E veniamo a noi. Ho sentito Petruccioli al telefono anni fa. Ospitavo una rubrica sulla traduzione che, come quasi tutte le rubriche qui dentro è nata e morta prima che potessi rendermene conto. Peccato. Ci siamo sentiti perché voleva proporre una sua risposta a un tema molto scottante, il compenso dei traduttori. Daniele è un traduttore. Si è preso la briga di chiamarmi per spiegarmi il suo punto di vista, di spiegarlo a me che gestisco un piccolo blog di letteratura come mille altri. Questo lo dico non solo per farvi capire che tipo di persona è Daniele Petruccioli, ma anche per farvi capire il grado di dedizione alla scrittura che troverete nel suo libro “La casa delle madri“.
Quando ho saputo che Petruccioli stava per pubblicare un libro mi sono chiesto immediatamente cosa mi sarei dovuto aspettare. Apprezzo molto il lavoro che fa come traduttore e ho immaginato che parte di quel lavoro fosse finito all’interno del suo libro. E non mi sto riferendo alle influenze degli autori con cui ha lavorato a stretto contatto, ma a ciò che lavorare con la ricerca delle parole può produrre sulla propria scrittura.
“La casa delle madri” è un libro affascinante, nel senso che a poco a poco veniamo ammaliati del fascino dei personaggi, dal fascino della casa; veniamo conquistati pagina dopo pagine grazie a un ritmo che pare costante e avvolgente.

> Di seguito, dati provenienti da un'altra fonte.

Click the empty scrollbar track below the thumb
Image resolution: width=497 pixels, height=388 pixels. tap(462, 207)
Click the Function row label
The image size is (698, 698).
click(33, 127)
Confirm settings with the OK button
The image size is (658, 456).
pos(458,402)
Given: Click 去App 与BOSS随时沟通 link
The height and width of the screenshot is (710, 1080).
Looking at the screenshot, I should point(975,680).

I movimenti centrifughi e centopiedi che coinvolgono i personaggi del libro, Ernesto e Elia, Sarabanda e Speedy, Ilide, perfino il gatto Amando sono resi con una delicatezza e un’esattezza che denotano una precisione linguistica ammirevole. Ed è questo, a gusto assolutamente personale, il fulcro che dà valore a “La casa delle madri”: la lingua.
Una lingua precisa e densa, come forse eravamo abituati a vedere qualche decennio fa. Non c’è, in tutto i libro, una frase che abbia trovato fuori posto o fuori contesto, che non assecondasse la voce dello scrittore; non ho trovato una parola che mi sembrasse buttata lì per impressionare o magari appoggiata là per pigrizia. La sensazione che ho avuto all’inizio e che è accresciuta passo dopo passo è stata quella di trovarmi dentro a una storia perfettamente coerente in cui l’autore ha controllato fin nei minimi particolari la proiezione di ciò che aveva nella testa.

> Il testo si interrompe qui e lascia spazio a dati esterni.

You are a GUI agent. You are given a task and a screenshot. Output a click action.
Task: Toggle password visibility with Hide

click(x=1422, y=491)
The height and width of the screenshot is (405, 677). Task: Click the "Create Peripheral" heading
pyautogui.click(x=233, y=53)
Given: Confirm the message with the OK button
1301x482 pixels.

E poi, c’è quella sensazione di leggere una storia senza tempo, una storia che vive al di fuori del tempo, che può essere rappresentativa del nostro acciaccato presente, ma pure del mio passato, del passato di mio padre; quella casa che sa accogliere le famiglie, ma le sa anche dividere. “La casa delle madri” è ovunque e in ogni tempo e, grazie a lei, possiamo osservare il tempo che scorre e i panorami attorno a noi che cambiano. E’ un’entità viva, ci possiede tanto quanto noi possediamo lei. E’ contemporaneamente spettatrice e parte dello spettacolo.

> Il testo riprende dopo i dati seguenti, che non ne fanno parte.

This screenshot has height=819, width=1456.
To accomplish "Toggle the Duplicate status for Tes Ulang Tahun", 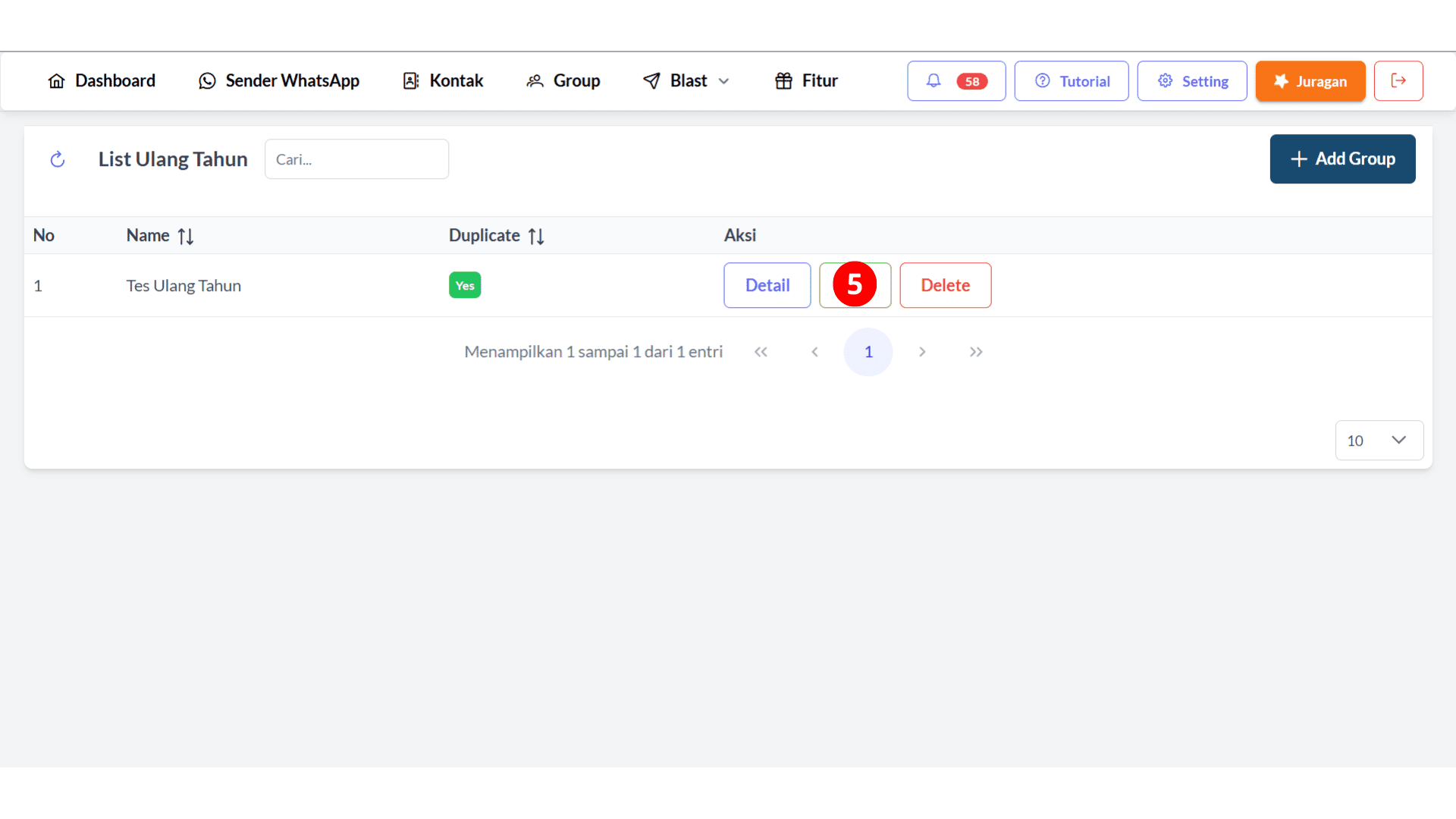I will point(465,285).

Un tutto questo, un altro dei punti che più ha apprezzato è che i personaggi non sono figurine al servizio delle trama, ma che l’essenza stessa del libro ci porta a interrogarci su quanto sia difficile instaurare rapporti tra persone al di là di quelli che possono essere i legami parentali, i vincoli di famiglia, il sangue.
“La casa è divisa in due. I morti si aggirano per camere scomparse, facendo inciampare i vivi in cose che non dovrebbero stare dove stanno.”
Daniele Petruccioli è nato nel 1970 a Roma. In passato si è occupato di teatro, ma da anni lavora prevalentemente come traduttore. Ha pubblicato i saggi Falsi d’Autore. Guida pratica per orientarsi nel mondo dei libri tradotti (Quodlibet 2014) e Le pagine nere. Appunti sulla traduzione dei romanzi (La Lepre 2017). La casa delle madri è il suo primo romanzo.